El pequeño Tommy Barnes estaba dormido ya, y cuando le despertaron, se asustó y lloró, y dijo que quería ir a casa con su mamá, y que ya no quería ser ladrón.

Así que todos se burlaron de él y le llamaron llorón, y él se enfadó y dijo que iría derecho a contar todos los secretos. Pero Tom le dio cinco centavos si prometía no hablar, y dijo que iríamos todos a casa y nos reuniríamos la semana próxima, y robaríamos a alguien y mataríamos a algunas personas.

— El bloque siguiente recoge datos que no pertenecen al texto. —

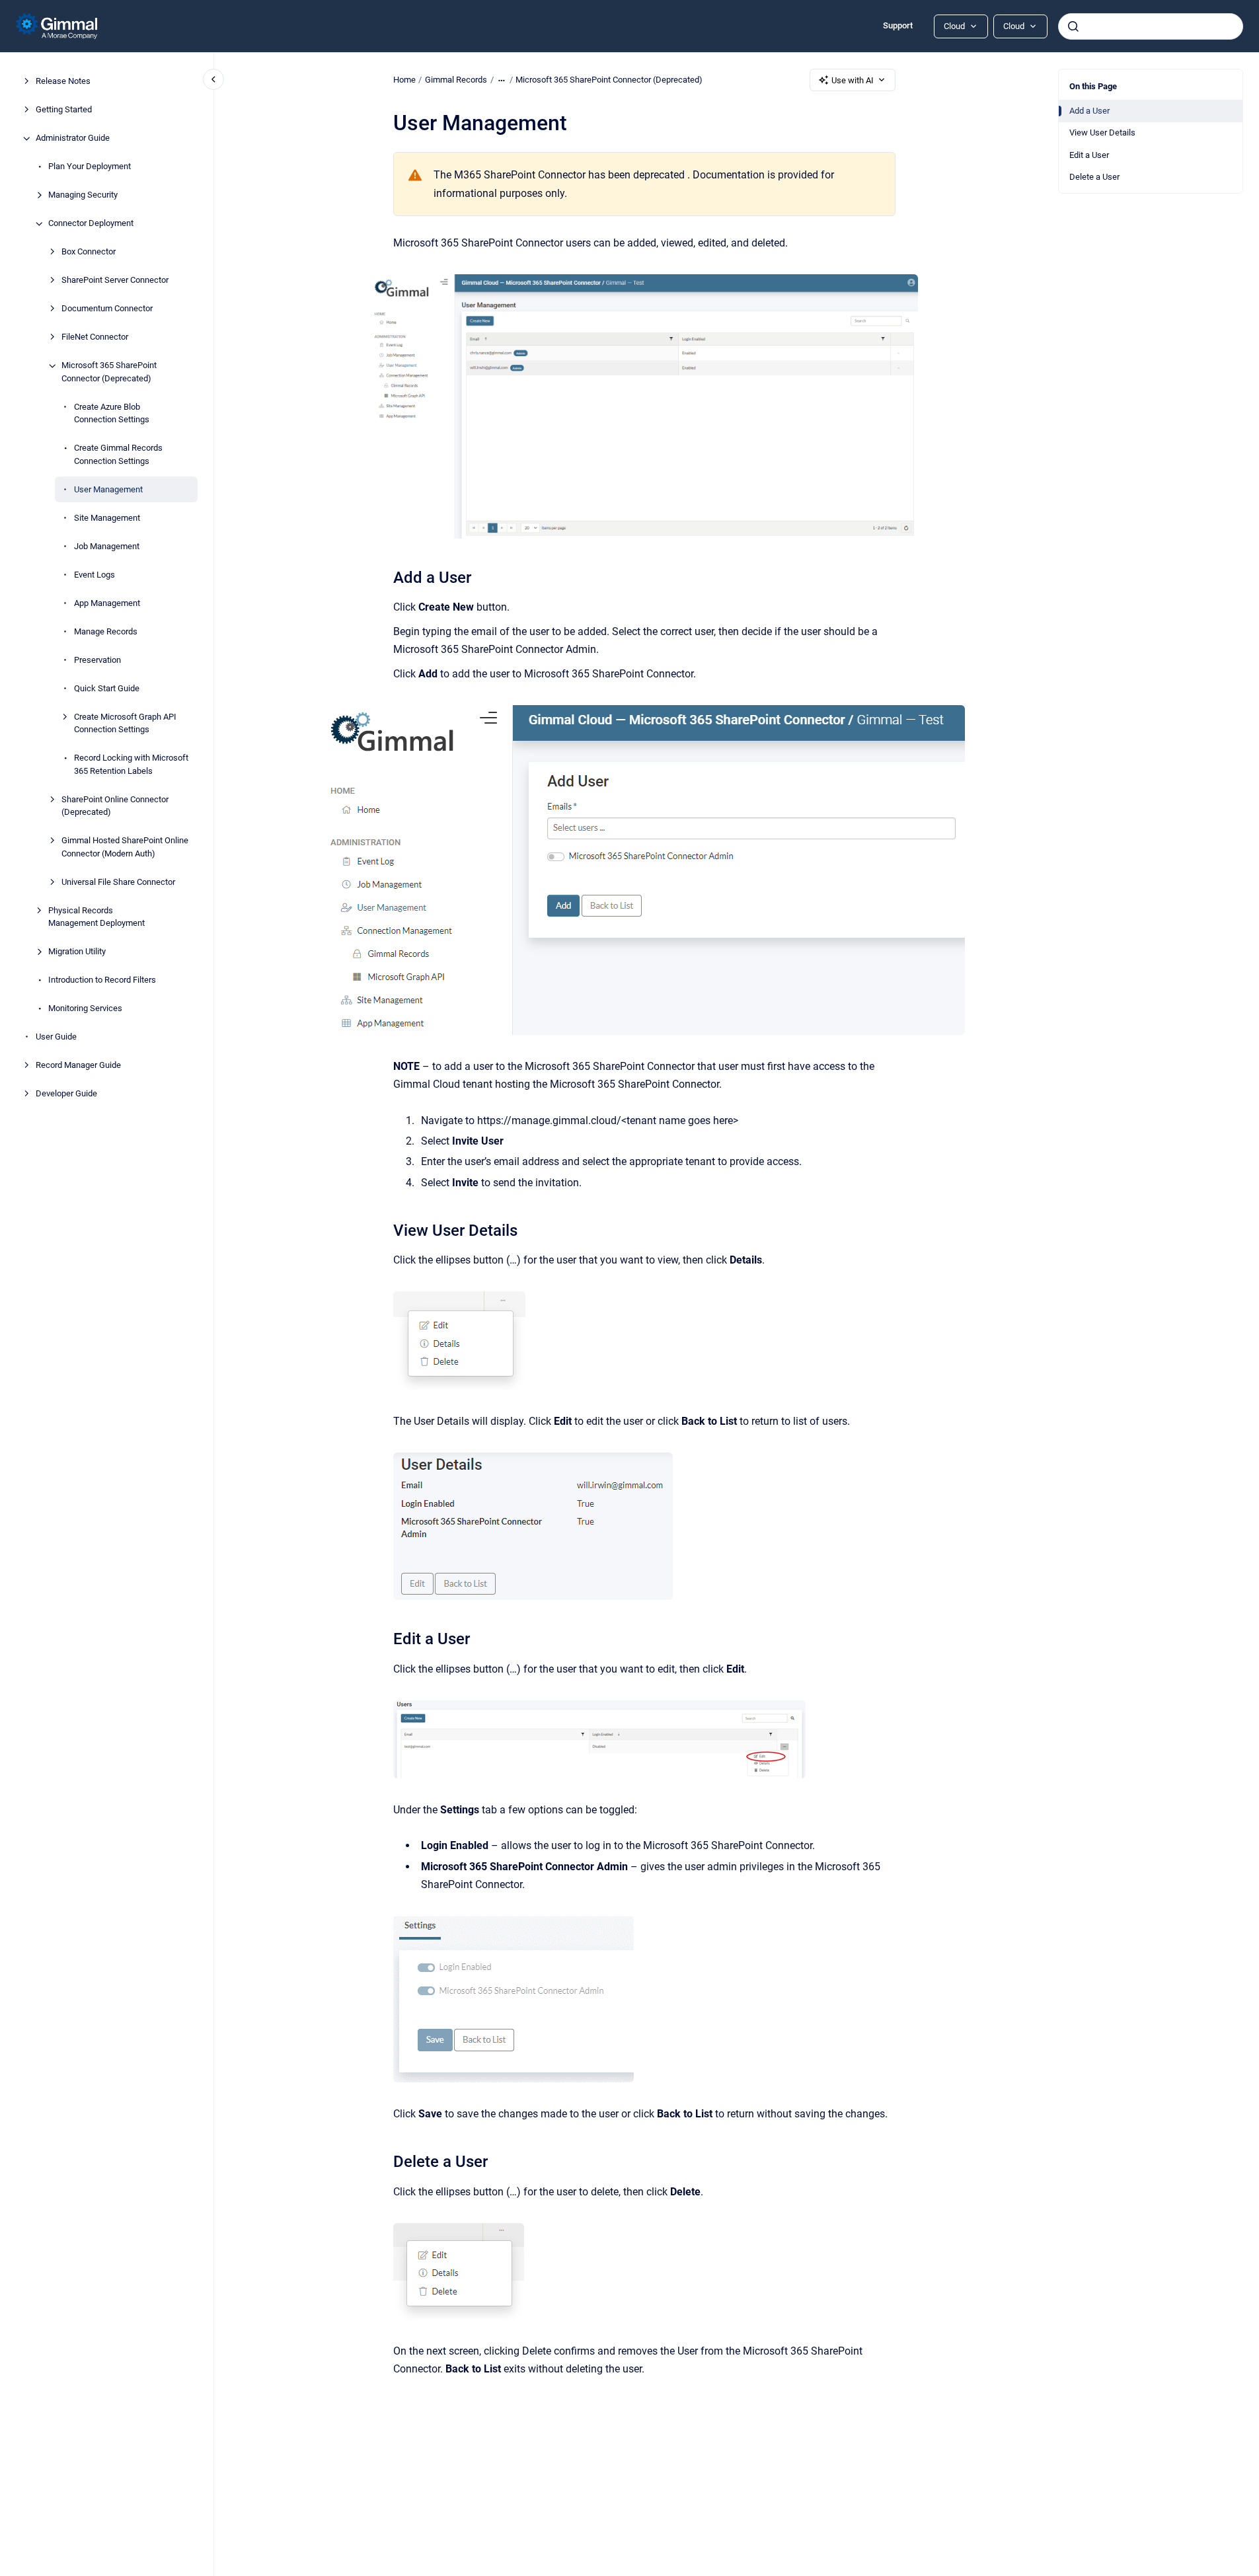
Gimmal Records (456, 80)
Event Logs (94, 575)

Ben Rogers dijo que no podía salir de casa mucho, solo los domingos, y por eso él quería empezar el domingo próximo, pero todos los muchachos dijeron que sería de malvados hacerlo en domingo, y eso arregló el asunto. Se pusieron de acuerdo en que se juntarían a decidir la fecha, tan pronto como pudieran, y entonces elegimos a Tom Sawyer primer capitán y a Joe Harper segundo capitán de la Cuadrilla, y así nos volvimos a casa.

Yo trepé al cobertizo y me metí por la ventana poco antes del amanecer. Mi ropa nueva estaba grasienta y arcillosa, y yo muerto de cansancio.